[Screenshot grounding data]
::::::::
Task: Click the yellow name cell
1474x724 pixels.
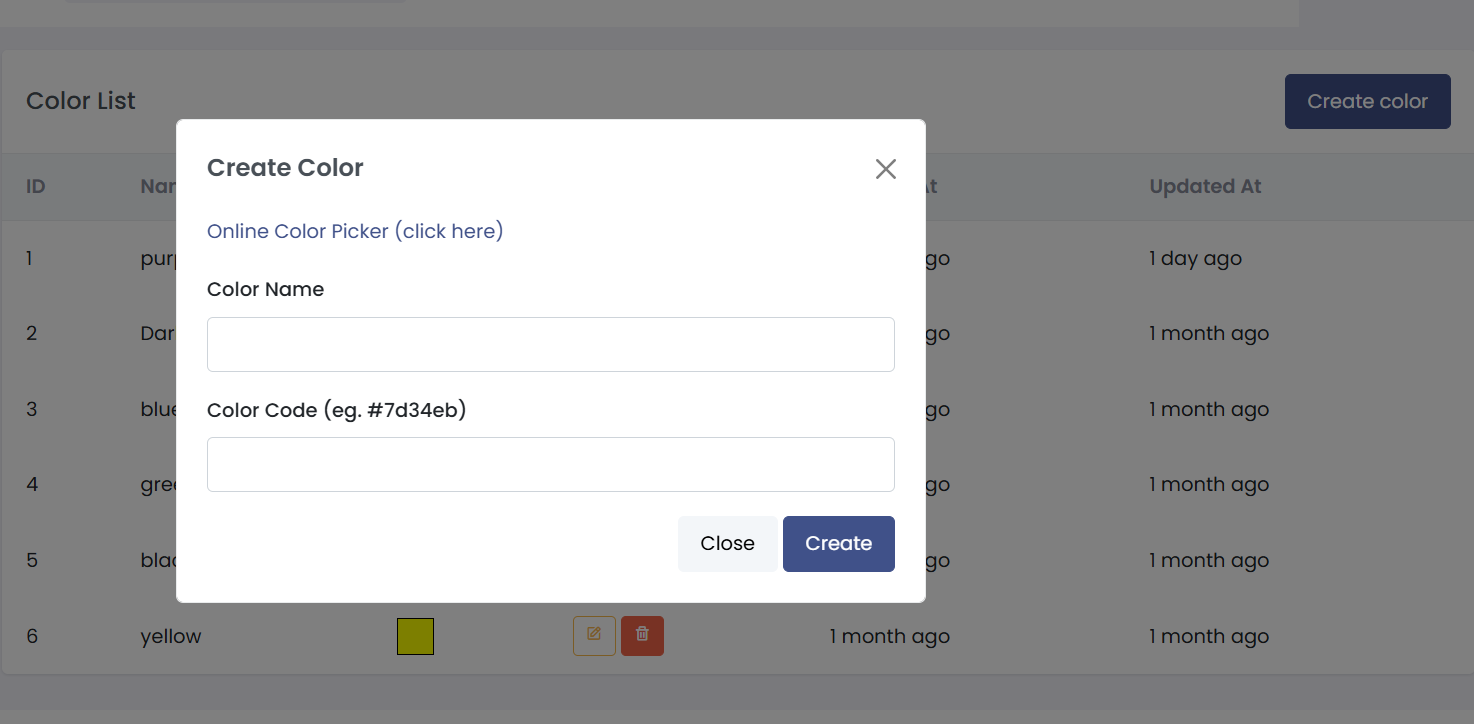Action: [171, 636]
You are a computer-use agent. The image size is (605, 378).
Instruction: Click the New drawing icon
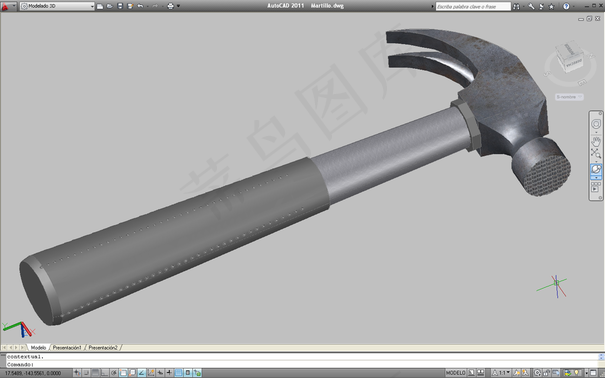[100, 6]
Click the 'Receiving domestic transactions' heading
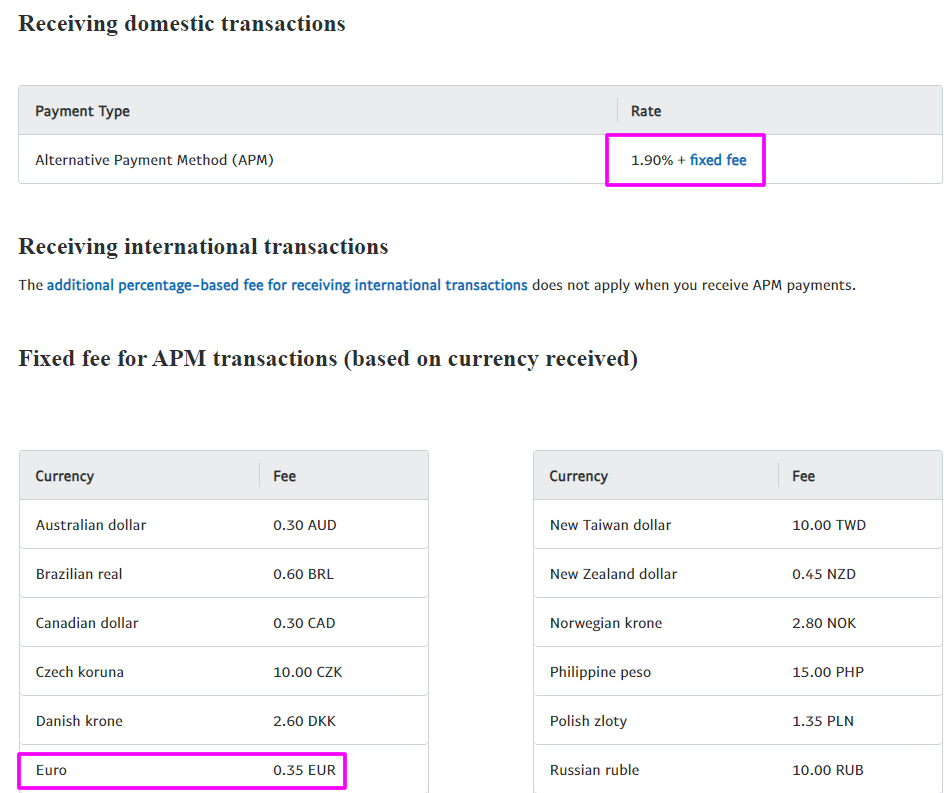Image resolution: width=948 pixels, height=793 pixels. [182, 24]
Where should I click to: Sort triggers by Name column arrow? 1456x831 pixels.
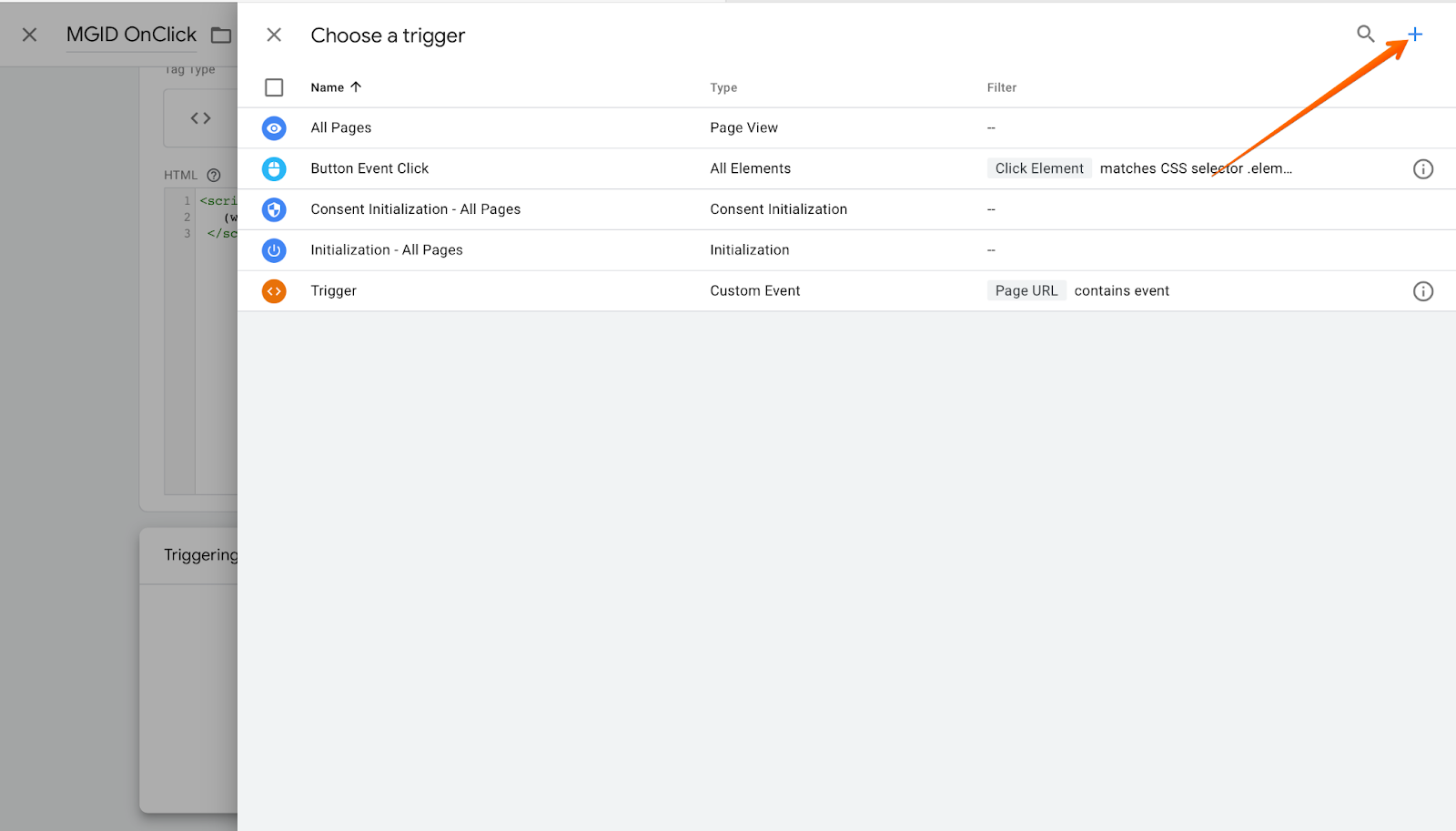[x=356, y=87]
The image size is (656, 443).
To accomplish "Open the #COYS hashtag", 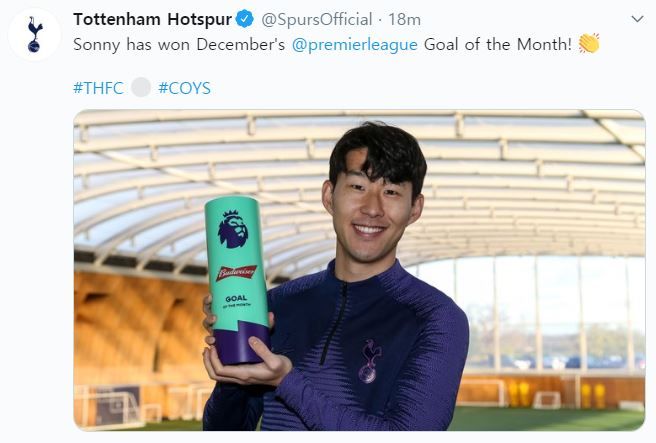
::::::::
WHAT IS EXPECTED =
The records above should be repeated exactly, with no pictures in the copy.

ANSWER SECTION =
Task: Click the yellow name cell
1474x724 pixels.
Action: [171, 636]
You are a computer-use agent. The image size is (605, 378).
Instruction: Click the New drawing icon
[100, 6]
Click the 'Receiving domestic transactions' heading
Image resolution: width=948 pixels, height=793 pixels. [182, 24]
Where should I click to: Sort triggers by Name column arrow? 1456x831 pixels.
[x=356, y=87]
The image size is (656, 443).
To accomplish "Open the #COYS hashtag", 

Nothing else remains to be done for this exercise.